Setup: There is a device that produces coins. Most of the time it makes unbiased coins, but sometimes it makes biased coins. Let

  • $p$ be the probability of producing a Heads-biased coin (P[Heads] > P[Tails])
  • $q$ be the probability of producing a Tails-biased coin (P[Heads] < P[Tails])
  • $1-p-q$ thus be the probability of producing an unbiased coin (P[Heads] = P[Tails])

Biased coins can have different bias. There is no prior knowledge about the distribution of these biases. However, in practice we frequently see strongly-biased coins.

We use the device to produce $N=100$ coins. Then we toss each coin $M=200$ times and record the results.

Questions:

  1. We would like to test if $p > q$
  2. We would like to estimate $p$ and $q$, and have some error bars or confidence regions.

Attempt: I have attempted a non-parametric approach.

GIVEN ENTRIES ▸

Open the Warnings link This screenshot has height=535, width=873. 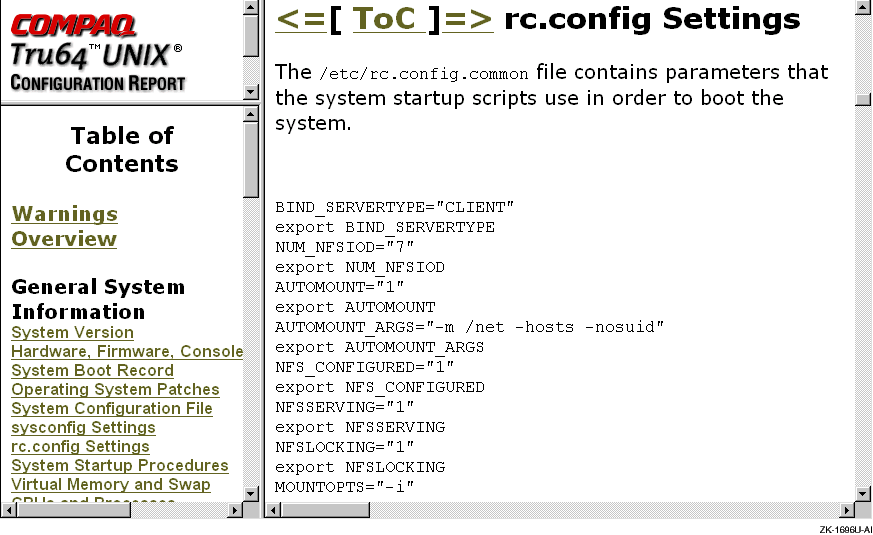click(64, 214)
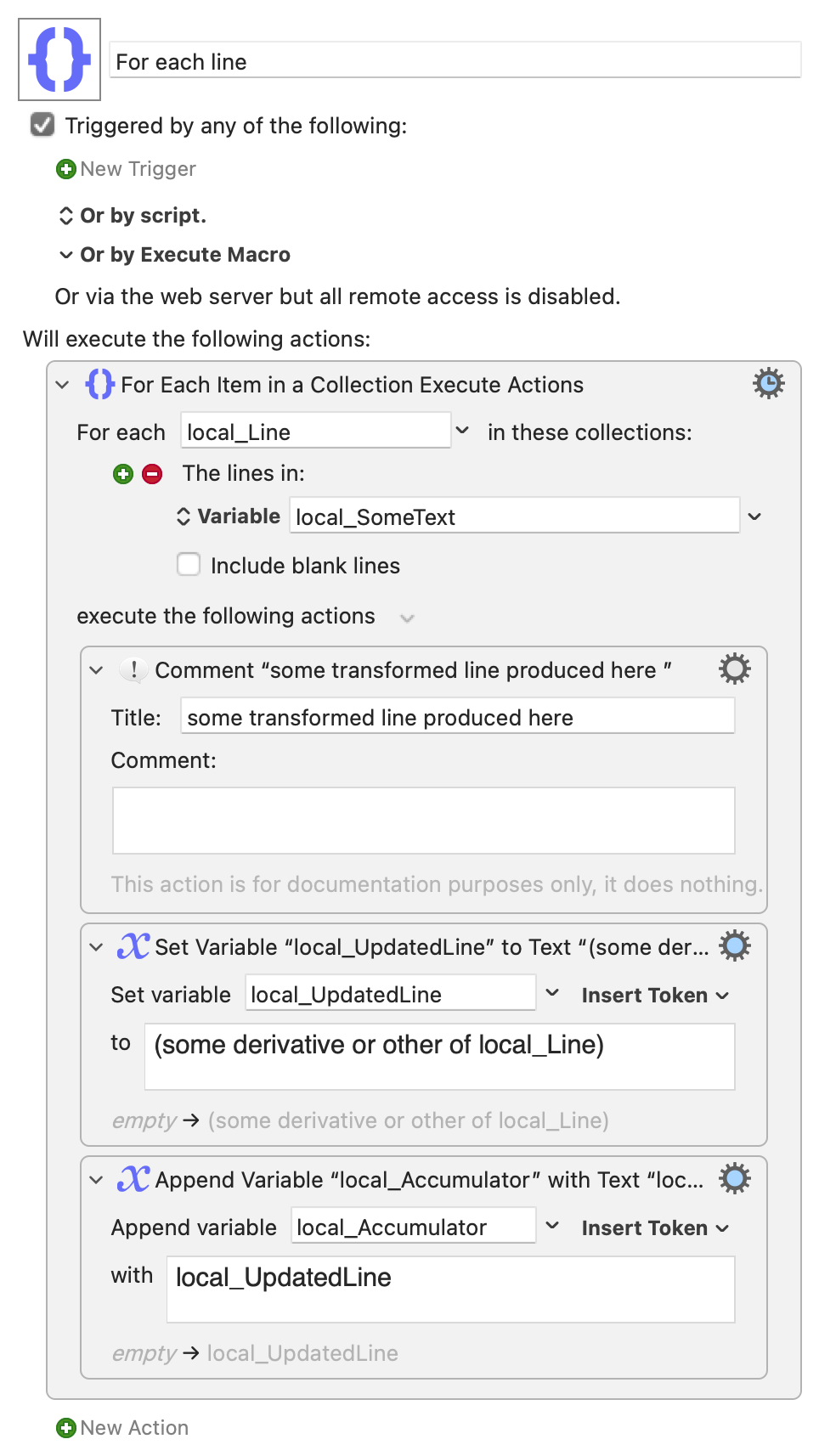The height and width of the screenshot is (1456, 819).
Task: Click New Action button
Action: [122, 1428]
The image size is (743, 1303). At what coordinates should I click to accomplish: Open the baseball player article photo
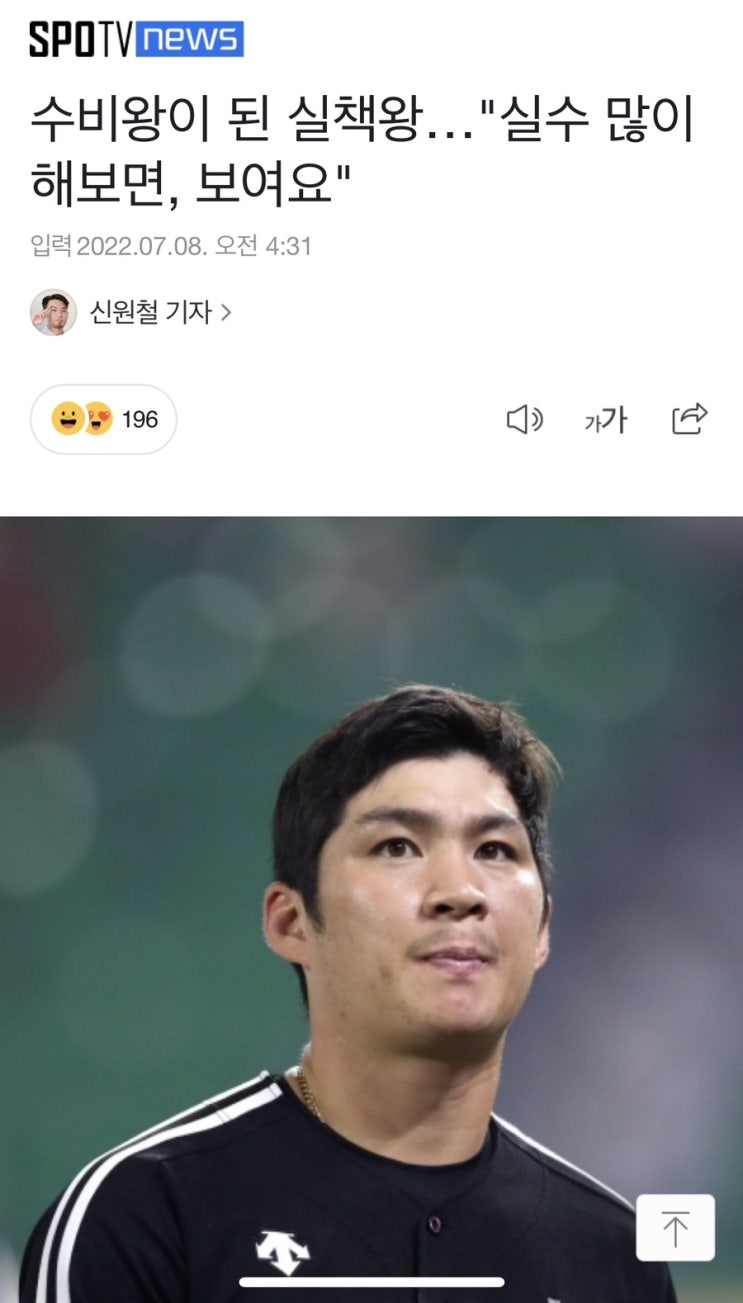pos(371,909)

* * *

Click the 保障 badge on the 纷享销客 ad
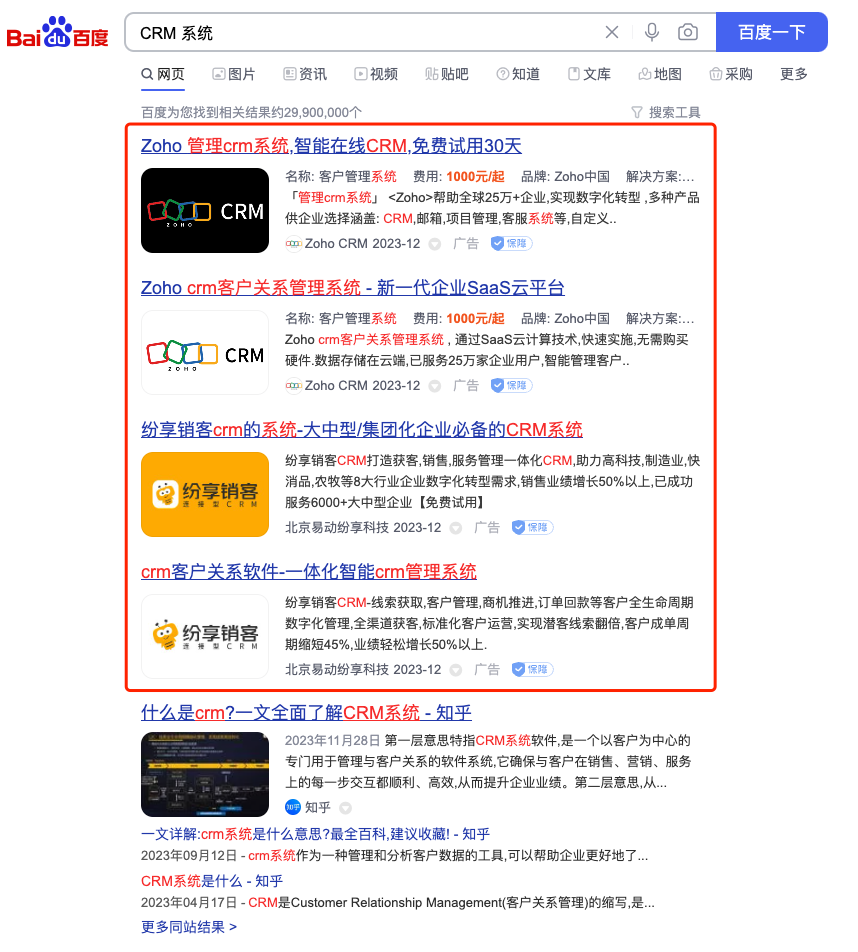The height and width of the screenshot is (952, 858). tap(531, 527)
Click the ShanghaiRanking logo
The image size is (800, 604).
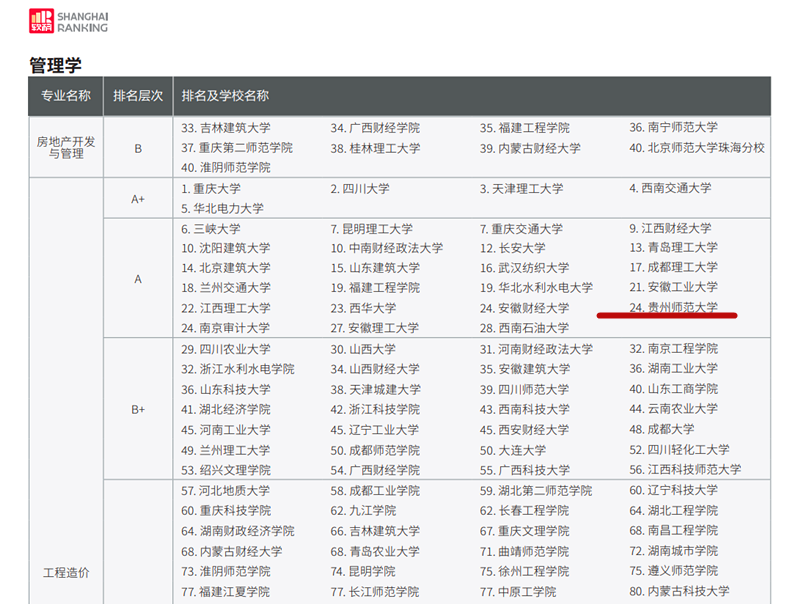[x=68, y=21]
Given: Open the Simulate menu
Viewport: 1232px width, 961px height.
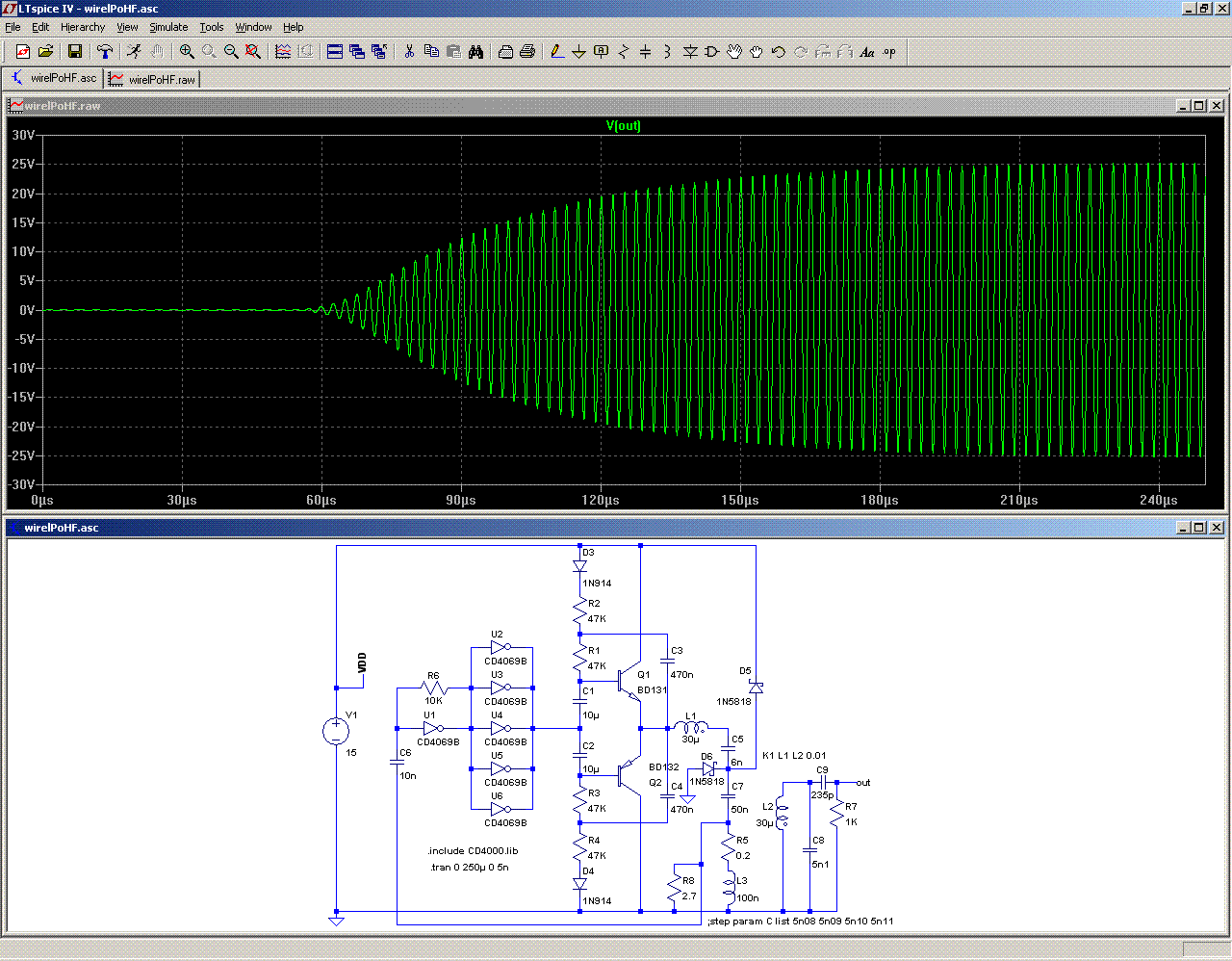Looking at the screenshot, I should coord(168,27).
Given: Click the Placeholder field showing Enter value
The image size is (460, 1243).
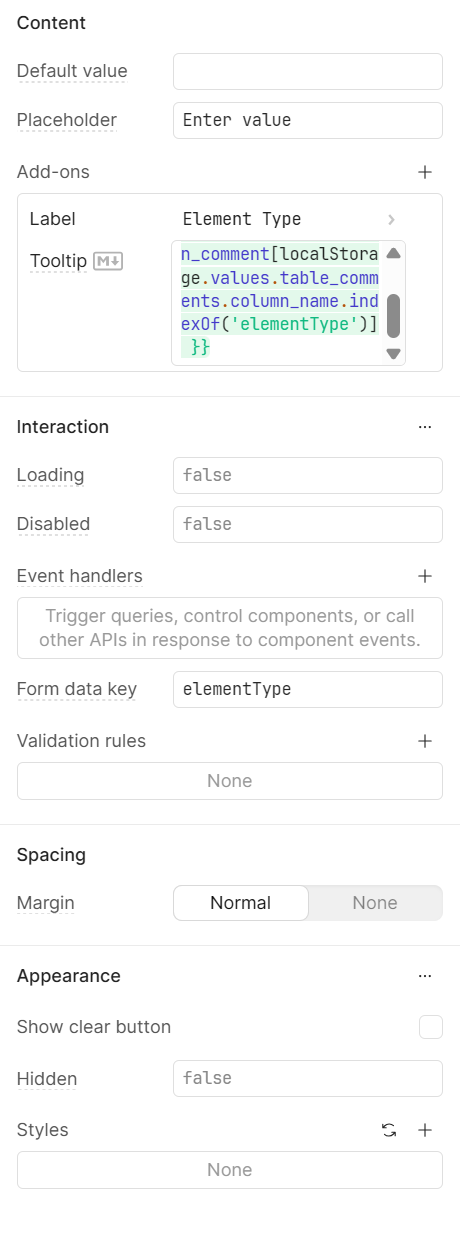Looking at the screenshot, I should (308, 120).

TASK INSTRUCTIONS ▸
A: Substitute "machine" for "device" in the coin-bias text between "Setup: There is" and "(P[Heads] < P[Tails])", inclusive, and write out that passage.
B: According to the coin-bias text, why is the probability of producing an unbiased coin equal to 1 − p − q?
C: In the coin-bias text, how many times is each coin tossed?

TASK-BY-TASK SOLUTIONS ▸
A:
Setup: There is a machine that produces coins. Most of the time it makes unbiased coins, but sometimes it makes biased coins. Let

  • $p$ be the probability of producing a Heads-biased coin (P[Heads] > P[Tails])
  • $q$ be the probability of producing a Tails-biased coin (P[Heads] < P[Tails])

B: The coin-bias text defines p as the probability of a Heads-biased coin and q as the probability of a Tails-biased coin. Unbiased coins are the only remaining kind, so they take the rest of the probability, 1 − p − q.

C: Each coin is tossed M = 200 times.